Odds are if you've ever approached Google's Australia or New Zealand offices to buy one of the company's enterprise search appliance products, you'll receive a call about it soon. Although the products have been available internationally for some years, Google only started selling the products in Australia today.
Written by Renai LeMay, Contributor
Odds are if you've ever approached Google's Australia or New Zealand offices to buy one of the company's enterprise search appliance products, you'll receive a call about it soon.

Although the products have been available internationally for some years, Google only started selling the products in Australia today.

      Google Mini

The search giant has subsequently provided its new distributor ChannelWorx with a list of 200 potential customers who had previously been turned away.

"We received from Google a list across Australia and New Zealand of 200 people who'd been declined the opportunity to purchase a Google box," ChannelWorx sales and marketing director Paul Oxley told journalists at a media briefing today.

The products bring Google's famously simple search ethos to the vast array of information found on enterprise networks, allowing companies to search data stored on file servers in addition to in applications like Salesforce.com, Oracle, SAS and Cognos.

They come in two sizes, with the low-end Google Mini priced at AUD$4,965 and the more powerful Google Search Appliance at AUD$74,486.

Google has appointed distributor ChannelWorx to get the products to market. In addition, the search giant has partnered with consulting group BearingPoint to launch a search solutions practice for larger customers in the region.

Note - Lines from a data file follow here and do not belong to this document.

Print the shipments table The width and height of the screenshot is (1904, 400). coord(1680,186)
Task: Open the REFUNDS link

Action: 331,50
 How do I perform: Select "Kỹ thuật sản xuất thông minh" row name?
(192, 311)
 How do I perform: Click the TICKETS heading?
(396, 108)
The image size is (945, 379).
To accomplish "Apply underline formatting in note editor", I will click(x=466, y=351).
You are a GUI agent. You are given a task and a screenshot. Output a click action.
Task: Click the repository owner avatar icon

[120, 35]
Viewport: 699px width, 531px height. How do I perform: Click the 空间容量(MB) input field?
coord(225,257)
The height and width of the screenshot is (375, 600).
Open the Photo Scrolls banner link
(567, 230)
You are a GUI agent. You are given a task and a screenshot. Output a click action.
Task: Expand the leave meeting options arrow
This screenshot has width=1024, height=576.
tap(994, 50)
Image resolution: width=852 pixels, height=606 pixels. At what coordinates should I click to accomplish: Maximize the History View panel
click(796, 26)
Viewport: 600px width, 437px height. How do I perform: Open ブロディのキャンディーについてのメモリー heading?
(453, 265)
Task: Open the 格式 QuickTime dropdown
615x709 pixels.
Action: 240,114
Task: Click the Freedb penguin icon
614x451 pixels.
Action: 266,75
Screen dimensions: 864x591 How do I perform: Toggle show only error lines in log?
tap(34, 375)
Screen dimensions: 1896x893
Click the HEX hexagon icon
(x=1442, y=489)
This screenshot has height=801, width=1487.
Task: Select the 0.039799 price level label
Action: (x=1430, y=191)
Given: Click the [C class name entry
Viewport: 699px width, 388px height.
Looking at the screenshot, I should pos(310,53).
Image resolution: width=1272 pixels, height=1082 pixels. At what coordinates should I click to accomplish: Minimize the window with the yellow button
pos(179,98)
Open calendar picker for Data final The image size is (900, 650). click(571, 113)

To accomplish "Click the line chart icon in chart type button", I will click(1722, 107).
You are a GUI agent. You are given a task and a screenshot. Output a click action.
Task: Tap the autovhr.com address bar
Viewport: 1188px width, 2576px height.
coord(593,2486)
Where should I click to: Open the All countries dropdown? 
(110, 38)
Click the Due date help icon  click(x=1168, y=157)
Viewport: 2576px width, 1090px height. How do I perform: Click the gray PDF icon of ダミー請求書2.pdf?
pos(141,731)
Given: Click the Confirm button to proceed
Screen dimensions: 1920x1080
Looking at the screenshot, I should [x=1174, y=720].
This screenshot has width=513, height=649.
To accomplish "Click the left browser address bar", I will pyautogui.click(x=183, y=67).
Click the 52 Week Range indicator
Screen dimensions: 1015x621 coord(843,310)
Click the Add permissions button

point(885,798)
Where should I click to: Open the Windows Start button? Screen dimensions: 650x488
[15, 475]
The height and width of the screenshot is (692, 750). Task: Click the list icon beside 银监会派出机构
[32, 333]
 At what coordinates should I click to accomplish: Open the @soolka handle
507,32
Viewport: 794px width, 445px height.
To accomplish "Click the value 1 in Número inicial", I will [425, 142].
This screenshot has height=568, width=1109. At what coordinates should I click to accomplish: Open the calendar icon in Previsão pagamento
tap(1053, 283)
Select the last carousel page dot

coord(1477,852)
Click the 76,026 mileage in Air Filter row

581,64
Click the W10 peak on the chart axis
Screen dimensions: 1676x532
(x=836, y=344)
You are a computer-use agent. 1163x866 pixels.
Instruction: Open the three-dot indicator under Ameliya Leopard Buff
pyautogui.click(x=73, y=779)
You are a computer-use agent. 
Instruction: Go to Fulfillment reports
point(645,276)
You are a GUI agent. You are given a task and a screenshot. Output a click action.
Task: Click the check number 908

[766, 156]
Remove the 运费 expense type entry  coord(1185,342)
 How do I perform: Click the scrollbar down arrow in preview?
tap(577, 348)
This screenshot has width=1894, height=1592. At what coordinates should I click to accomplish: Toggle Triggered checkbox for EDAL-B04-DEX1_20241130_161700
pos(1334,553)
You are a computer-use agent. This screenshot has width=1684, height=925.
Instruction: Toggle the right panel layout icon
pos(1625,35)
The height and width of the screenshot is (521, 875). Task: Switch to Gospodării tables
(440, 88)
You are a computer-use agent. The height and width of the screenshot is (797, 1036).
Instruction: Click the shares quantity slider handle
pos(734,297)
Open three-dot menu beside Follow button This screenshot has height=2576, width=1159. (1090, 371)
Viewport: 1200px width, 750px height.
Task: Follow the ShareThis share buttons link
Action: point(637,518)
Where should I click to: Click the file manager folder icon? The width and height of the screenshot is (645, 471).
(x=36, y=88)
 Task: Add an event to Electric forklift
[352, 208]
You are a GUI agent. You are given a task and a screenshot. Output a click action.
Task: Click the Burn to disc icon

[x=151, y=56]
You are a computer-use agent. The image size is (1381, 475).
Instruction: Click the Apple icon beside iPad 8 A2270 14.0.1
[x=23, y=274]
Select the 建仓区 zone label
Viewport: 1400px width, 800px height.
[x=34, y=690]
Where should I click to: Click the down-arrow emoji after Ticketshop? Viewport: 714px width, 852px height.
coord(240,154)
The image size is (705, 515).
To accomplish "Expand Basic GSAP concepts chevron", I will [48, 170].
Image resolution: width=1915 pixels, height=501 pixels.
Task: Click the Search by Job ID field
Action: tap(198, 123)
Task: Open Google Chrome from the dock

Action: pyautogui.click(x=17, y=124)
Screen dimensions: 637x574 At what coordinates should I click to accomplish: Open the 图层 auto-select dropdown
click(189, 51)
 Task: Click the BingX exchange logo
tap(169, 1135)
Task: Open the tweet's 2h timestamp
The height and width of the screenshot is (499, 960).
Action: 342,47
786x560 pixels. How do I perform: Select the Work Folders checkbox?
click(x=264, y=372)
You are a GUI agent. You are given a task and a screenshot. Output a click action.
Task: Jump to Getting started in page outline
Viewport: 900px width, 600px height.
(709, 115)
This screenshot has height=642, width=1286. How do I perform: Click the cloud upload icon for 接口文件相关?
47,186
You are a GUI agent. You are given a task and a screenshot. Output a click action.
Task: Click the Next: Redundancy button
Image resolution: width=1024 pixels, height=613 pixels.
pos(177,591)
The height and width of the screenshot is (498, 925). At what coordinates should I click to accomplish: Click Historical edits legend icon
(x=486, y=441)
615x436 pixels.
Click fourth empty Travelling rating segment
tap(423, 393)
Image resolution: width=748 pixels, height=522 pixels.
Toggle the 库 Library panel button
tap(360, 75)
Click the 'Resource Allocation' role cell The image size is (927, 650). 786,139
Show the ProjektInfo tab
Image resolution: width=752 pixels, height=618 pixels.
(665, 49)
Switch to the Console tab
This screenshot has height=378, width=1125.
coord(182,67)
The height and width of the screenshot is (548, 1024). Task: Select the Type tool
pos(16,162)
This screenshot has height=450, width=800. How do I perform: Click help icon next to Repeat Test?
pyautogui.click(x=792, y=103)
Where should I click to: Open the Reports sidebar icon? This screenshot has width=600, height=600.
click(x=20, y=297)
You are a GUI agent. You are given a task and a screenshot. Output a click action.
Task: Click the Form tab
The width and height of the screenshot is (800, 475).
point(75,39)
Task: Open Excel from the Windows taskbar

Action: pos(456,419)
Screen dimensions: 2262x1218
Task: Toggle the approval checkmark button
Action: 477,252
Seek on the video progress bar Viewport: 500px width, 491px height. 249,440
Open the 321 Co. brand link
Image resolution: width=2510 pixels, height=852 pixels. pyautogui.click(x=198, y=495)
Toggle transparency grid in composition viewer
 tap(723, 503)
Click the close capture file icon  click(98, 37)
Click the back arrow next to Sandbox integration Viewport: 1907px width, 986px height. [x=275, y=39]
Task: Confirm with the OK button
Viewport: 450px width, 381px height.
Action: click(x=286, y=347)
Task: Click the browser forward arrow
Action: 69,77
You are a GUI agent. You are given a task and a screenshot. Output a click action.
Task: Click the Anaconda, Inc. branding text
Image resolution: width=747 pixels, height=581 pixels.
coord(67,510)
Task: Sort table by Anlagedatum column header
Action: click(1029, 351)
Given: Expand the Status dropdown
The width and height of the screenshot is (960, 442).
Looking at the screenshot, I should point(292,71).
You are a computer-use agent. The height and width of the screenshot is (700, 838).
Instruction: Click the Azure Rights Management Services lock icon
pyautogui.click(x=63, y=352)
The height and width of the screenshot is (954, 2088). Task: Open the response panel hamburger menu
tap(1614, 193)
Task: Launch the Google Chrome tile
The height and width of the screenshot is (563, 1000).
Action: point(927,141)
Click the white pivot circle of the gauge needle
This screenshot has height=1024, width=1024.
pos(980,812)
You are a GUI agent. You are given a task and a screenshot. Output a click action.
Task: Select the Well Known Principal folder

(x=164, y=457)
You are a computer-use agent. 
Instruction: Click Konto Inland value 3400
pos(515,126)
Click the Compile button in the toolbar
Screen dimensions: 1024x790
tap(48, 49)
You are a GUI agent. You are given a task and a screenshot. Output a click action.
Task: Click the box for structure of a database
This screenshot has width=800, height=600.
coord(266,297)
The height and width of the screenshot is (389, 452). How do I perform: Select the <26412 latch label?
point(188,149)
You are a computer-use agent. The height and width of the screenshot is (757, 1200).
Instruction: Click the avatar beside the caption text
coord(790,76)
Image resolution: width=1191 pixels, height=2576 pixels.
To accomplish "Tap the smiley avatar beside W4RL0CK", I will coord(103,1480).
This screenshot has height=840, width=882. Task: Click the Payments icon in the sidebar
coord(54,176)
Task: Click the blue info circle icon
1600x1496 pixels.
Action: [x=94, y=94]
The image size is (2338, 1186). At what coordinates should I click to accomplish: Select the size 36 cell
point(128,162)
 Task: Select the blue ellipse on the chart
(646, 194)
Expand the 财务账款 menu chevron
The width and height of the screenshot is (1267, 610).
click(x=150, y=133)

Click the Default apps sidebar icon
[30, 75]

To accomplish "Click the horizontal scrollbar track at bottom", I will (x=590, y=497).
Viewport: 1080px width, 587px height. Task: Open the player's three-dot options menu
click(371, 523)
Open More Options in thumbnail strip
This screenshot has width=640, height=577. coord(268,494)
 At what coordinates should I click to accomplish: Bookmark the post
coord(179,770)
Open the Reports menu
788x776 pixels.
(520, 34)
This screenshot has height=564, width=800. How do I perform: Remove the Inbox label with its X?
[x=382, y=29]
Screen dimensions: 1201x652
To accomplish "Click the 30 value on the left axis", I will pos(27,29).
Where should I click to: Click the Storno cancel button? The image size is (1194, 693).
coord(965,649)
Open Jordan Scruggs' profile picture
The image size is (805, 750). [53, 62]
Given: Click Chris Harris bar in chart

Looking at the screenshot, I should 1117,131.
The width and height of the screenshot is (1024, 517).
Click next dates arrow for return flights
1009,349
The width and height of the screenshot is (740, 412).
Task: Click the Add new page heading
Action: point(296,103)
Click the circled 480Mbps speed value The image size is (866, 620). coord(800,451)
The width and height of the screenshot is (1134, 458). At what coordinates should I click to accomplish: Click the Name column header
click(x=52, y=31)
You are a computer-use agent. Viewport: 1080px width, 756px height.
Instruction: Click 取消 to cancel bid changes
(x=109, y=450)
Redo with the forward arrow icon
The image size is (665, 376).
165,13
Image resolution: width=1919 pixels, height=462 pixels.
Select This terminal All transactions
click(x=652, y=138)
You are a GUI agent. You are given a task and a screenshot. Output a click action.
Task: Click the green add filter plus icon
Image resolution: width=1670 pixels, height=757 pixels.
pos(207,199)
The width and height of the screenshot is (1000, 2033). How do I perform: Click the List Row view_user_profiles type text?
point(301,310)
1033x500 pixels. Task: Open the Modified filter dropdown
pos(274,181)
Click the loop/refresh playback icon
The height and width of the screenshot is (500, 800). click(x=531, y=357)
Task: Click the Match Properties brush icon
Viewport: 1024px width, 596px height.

ChannelWorx's Oxley said some of his company's partners such as Harris Technology had already started selling the Google products online.

"The level of interest has take us by shock ... the first boxes arrived in Australia yesterday, and we're shipping the first one today," he said.

"We expect there will be a volume-based market in the Mini," Oxley continued, noting the higher-end projects would be in BearingPoint's realm.

Kevin Gough, a product manager with Google, told journalists the company's enterprise division globally had around 4,000 active enterprise customers already, and saw greater than 100 percent sales growth in the area in 2005 compared with the previous year.

Despite Google having sold versions of its enterprise products in some international markets for at least four years, he said they had not previously been launched in Australia due to the need to find the right partners.

Gough said the products launched today were the most recent versions. "Australia really isn't lagged behind at all in terms of the latest features and functionality," he said.